Unit	Period 1	Period 2	Period 3	Period 4
1	0	1	1	1
2	0	0	0	1

We observe each of two units in each of four time periods. Unit 1 is treated in periods 2, 3, and 3, while Unit 2 is only treated in the last period. Hence, this data set is identical to the one describe in lecture.

However, instead of organizing this data in wide form, as above, we’re going to organize the data in long form so that every unit x time period is an individual obesrvation. So, our data set will look like this:

Unit	Period	Treatment
1	1	0
1	2	1
1	3	1
1	4	1
2	1	0
2	2	0
2	3	0
2	4	1

Open Excel or google sheets (or your favorite equivalent) and create a spreadsheet that looks like this, with 8 rows containing information on the treatment status of two units over four time periods. Now, add a column for your Y (ie dependent) variable, but leave it blank for now.

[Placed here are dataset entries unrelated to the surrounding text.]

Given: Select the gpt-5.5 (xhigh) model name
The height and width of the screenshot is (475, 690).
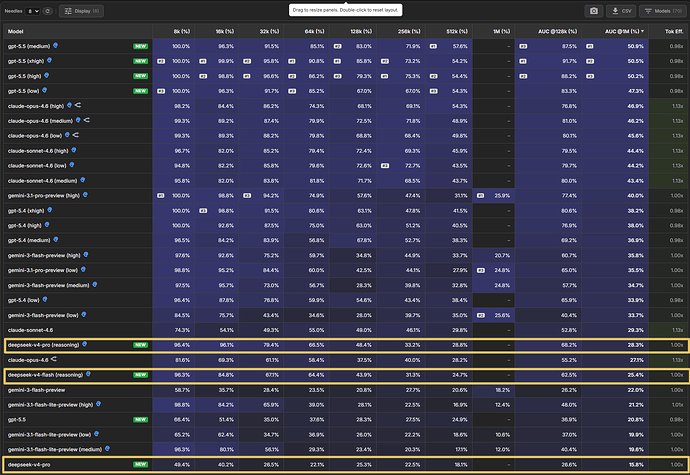Looking at the screenshot, I should [26, 61].
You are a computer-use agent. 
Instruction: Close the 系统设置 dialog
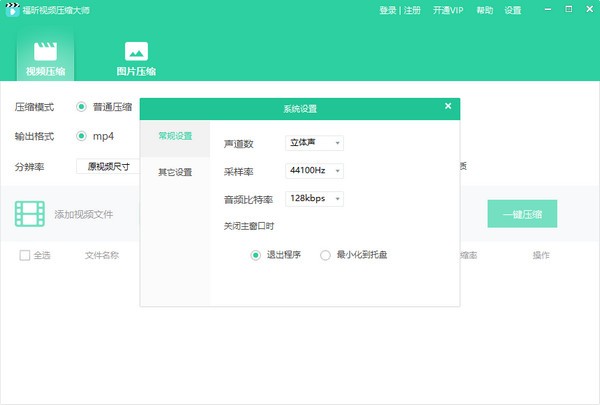point(448,106)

Now add three more columns that you call D Mean, D Mean t, and D Mean i. In the first of these columns, have Excel calculate the mean of D (aka Treatment). To do this, start by selecting cell E2 (in the row for Unit 1 and the D Mean column):

excel1

Enter the following formula into that cell: =AVERAGE(C$2:C$9). The dollar signs tell Excel that, if you copy and paste the formula into another cell, it shouldn’t adjust the cell numbers in relation to the cell where you are pasting the formula. Hit enter once you’ve typed in the formula, and you should see that the text is replaced with the value Excel calculated using the formula you entered. You should see that the cell now says 0.5. Now copy and paste your formula into the other seven rows of your table in the D Mean column.

Next, you need to figure out how to calculate the unit-specific and period-specific means of the treatment variable. Go ahead and do this.

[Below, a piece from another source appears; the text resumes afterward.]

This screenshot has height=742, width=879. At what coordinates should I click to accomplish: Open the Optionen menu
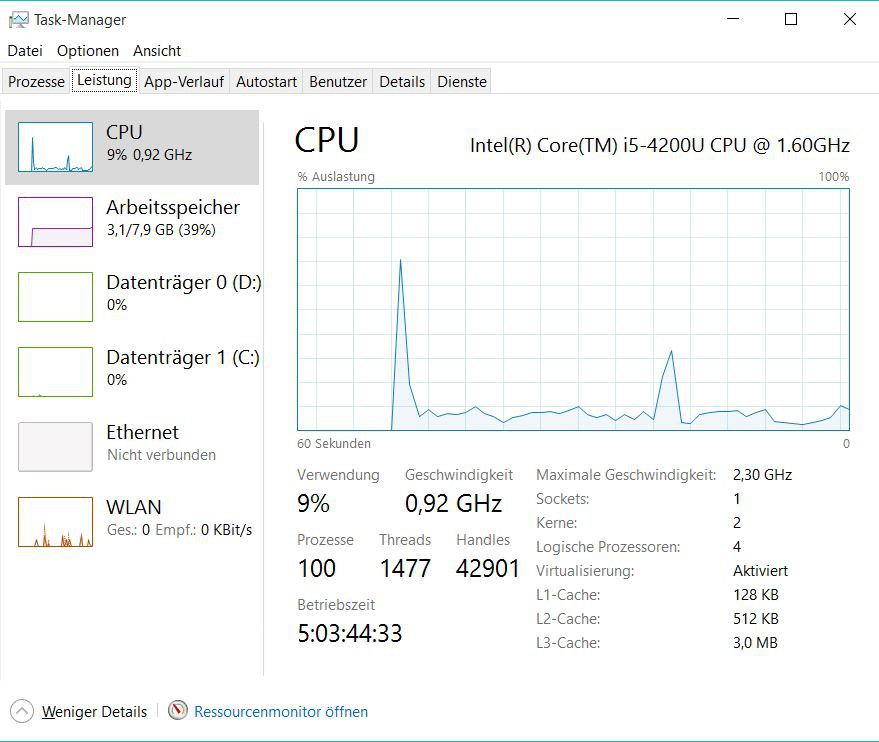[x=88, y=50]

Now create a column that you call D tilde (as in the lecture slides) or D residual (because it is the residual of the treatment dummy D after regressing it on unit and time fixed effects). The formula for this column should be Treatment - D Mean t - D Mean i + D Mean. Have excel calculate this value for every observation (ie row). What is the sum of all the values of this new variable?

Now create two more columns/variables: the square of your D tilde values, and then your D tilde values divided by the sum of all the squared terms. You’ve just calculated the weights in a two-way fixed effects regression of Y on your treatment dummy. Which observations will receive negative weight in your regression calculation of the treatment effect?

Now let’s run a regression. Enter Y values into the relevant column. Set the value of Y to zero for all untreated observations, and pick a single value of Y for the treated observations. Create one last column - Y x Weight - that is the value of the outcome variable multiplied by our calculated regression weights. Calculate this for each observation, and then sum this up.

If you have done everything correctly, you should see that the estimated “regression coefficient” (the sum of the values in the Y x Weight column) is the same as your “treatment effect” (the value of the outcome variable in the treatment group, since the mean value of the outcome in the comparison group is 0). Now try increasing all the vlaues of Y by 5. What happens to the estimated regression coefficient?

We know that two-way fixed effects can be biased when treatment effects change over time within treated units, particularly when the impacts of treatment grow or shrink substantially over time. To see this happen, increase the value of Y for Unit i in Period 4. Increase it to a very large number. Note that, in essense, this means that the average impact of treatment is even larger. What happens to your estimated regression coefficient?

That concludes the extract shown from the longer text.